He speaks with students as Richard ’68 and Rissa Grossman Artist-in-Residence Twitter
By Bill Landauer
For two weeks in summer 2016, Lake Iseo in the mountains of Northern Italy was born again. People strolled along thoroughfares made of shimmering yellow fabric stretched across the water between two coastlines and wrapped around an island.
In 1972, a 1,250-foot curtain unfurled between two Colorado mountainsides, where it remained for 28 hours before being destroyed by a freak windstorm.
In 1983, 11 islands in Biscayne Bay on the east coast of Florida developed colorful halos of polypropylene fabric.
These visually powerful installations are the work of Christo and Jeanne-Claude, legendary figures whose art has for decades captured the imaginations of the art public and general populace around the world. On April 4, Christo made his third visit to Lafayette. (His artistic partner and wife Jeanne-Claude passed away in 2009.) This time he came as the 2018 Richard ’68 and Rissa Grossman Artist-in-Residence.
“You should see it today,” Christo said of his work before a standing-room-only crowd in Oeschle Hall, “because tomorrow it will be gone forever … We always try to do something that should not be repeated … This is the adventure.”
To art major Pablo Pollish ’18, Christo’s visit was a historic moment. He became a fan of Christo’s work when he was in high school, particularly his early wrapped works created after Christo moved to Paris in 1958.
“He used such a vast amount of texture,” Pollish said, “which clearly drives his work. Working with fluidity and cloth, all of it, it just moves … Looking at early works inspired me to work with texture.”
Christo was born in Bulgaria in 1935. In 1958, he met Jeanne-Claude. The couple went on to amass one of the most storied careers in the art world.
Without grant funds, sometimes battling hostile public officials, the duo transformed famous buildings, bridges, and natural environments with fabric wrappings. Gates with saffron banners rose from Central Park in New York. Thousands of umbrellas dotted hillsides in Japan and the U.S.
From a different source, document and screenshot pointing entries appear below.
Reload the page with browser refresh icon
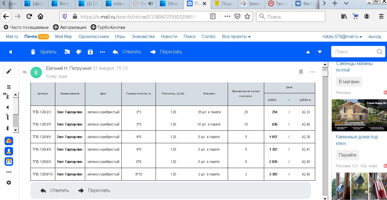Screen dimensions: 387x200 (29, 17)
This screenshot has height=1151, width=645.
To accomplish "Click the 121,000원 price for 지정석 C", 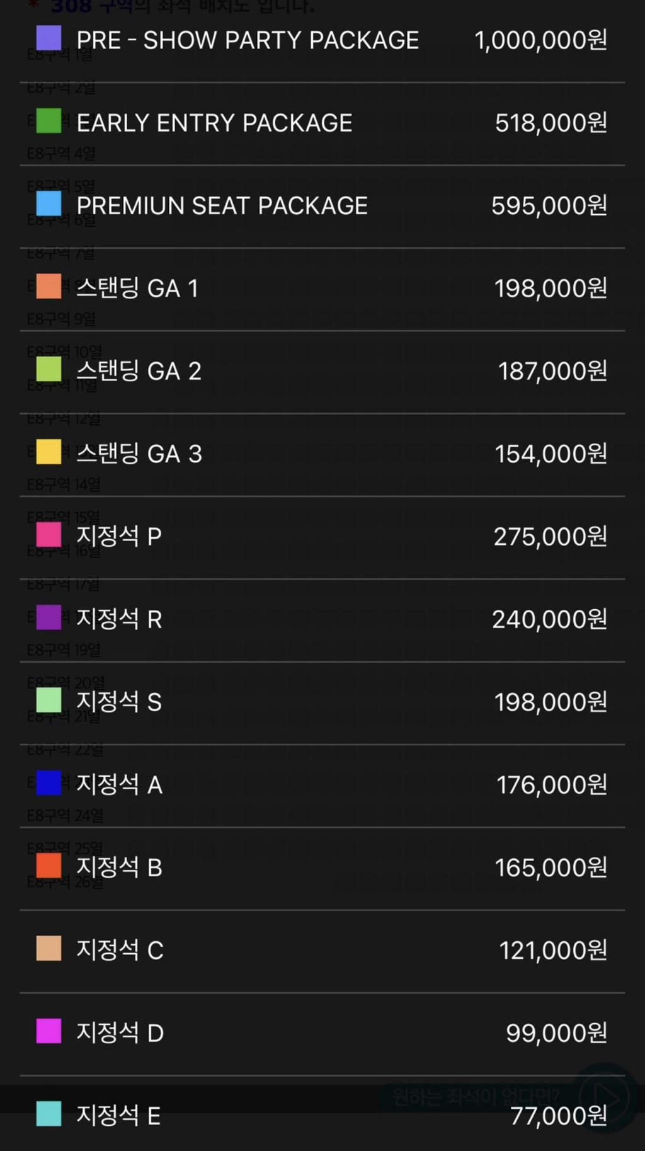I will (x=553, y=950).
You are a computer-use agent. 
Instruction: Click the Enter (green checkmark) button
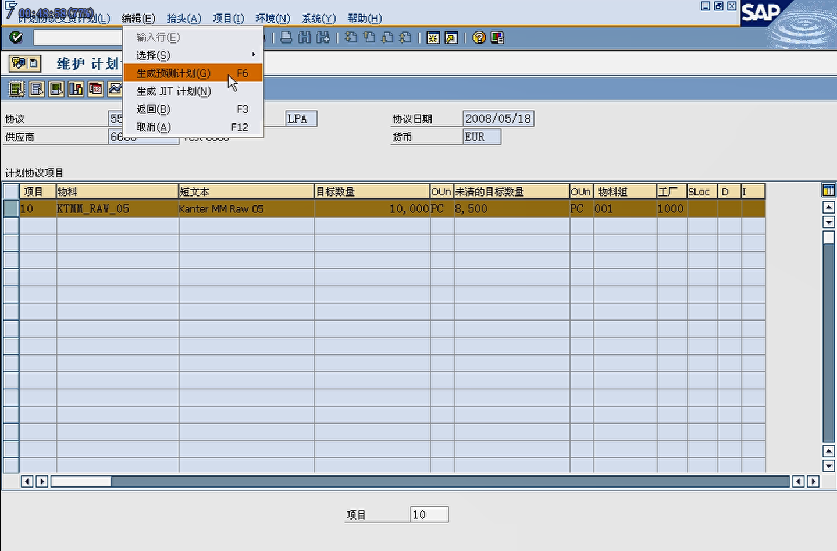16,37
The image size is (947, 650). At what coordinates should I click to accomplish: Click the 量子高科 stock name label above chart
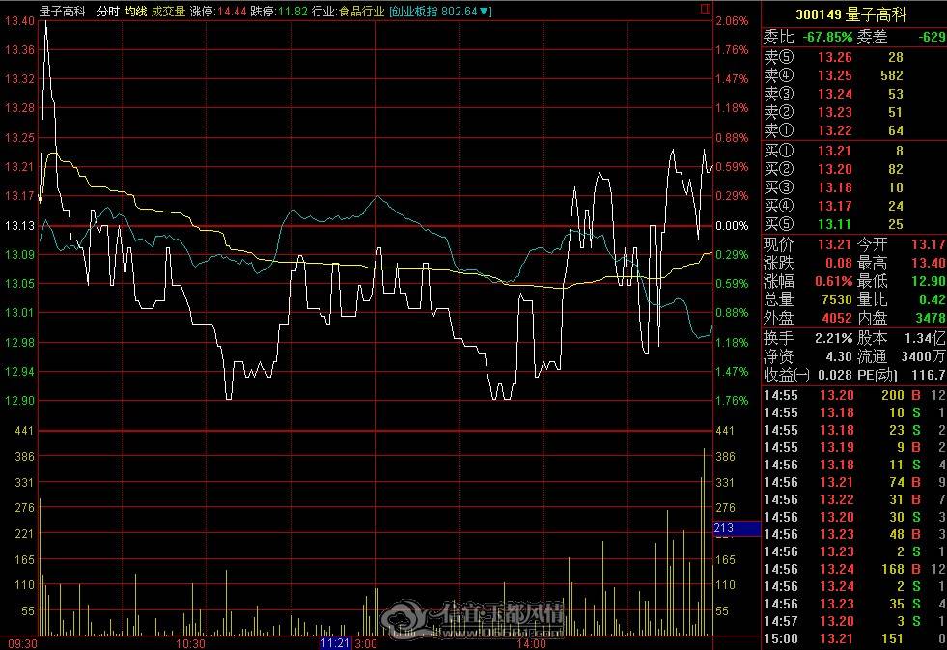coord(62,11)
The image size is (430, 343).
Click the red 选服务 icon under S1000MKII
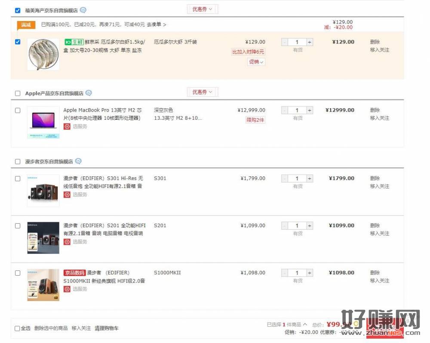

Sometimes for years leading up to the historic moments, armies of men and women build, sew, march, and organize, all to transform familiar vistas into something new. The works are temporary by design—most are intended to be displayed for two weeks—so that the immediate experience of them is everything.
“I first saw his work in middle school,” said Elle Cox ’21. The art and psychology double major was among the group that attended a poster signing and meet-and-greet with the artist after his presentation.
She was struck by the size of the canvases. During his speech, someone asked Christo when his art had gone from wrappings, like the time in 1995 when he and Jeanne-Claude wrapped the Reichstag in West Berlin with a silvery fabric, to projects like The Gates in Central Park, which featured many singular installations.
“The project is not one gate,” Christo responded. “It’s 7,503 gates! They are all one work of art!”
Cox says that part of Christo’s presentation struck the loudest chord with her. It seems so simple, but art is an accumulation, not one component. “That to me was a special insight,” she said, laughing.
Christo presented a slideshow of his work, including some projects that are still forthcoming. Since 1977, he has been preparing The Mastaba, a massive sculpture, larger than the Great Pyramid of Giza, crafted from 410,000 multi-colored barrels.
“Once I get the green light in Abu Dhabi, it takes three years,” he said, “I am not interested in a retrospective. There is so much to do. Every project is a new adventure.”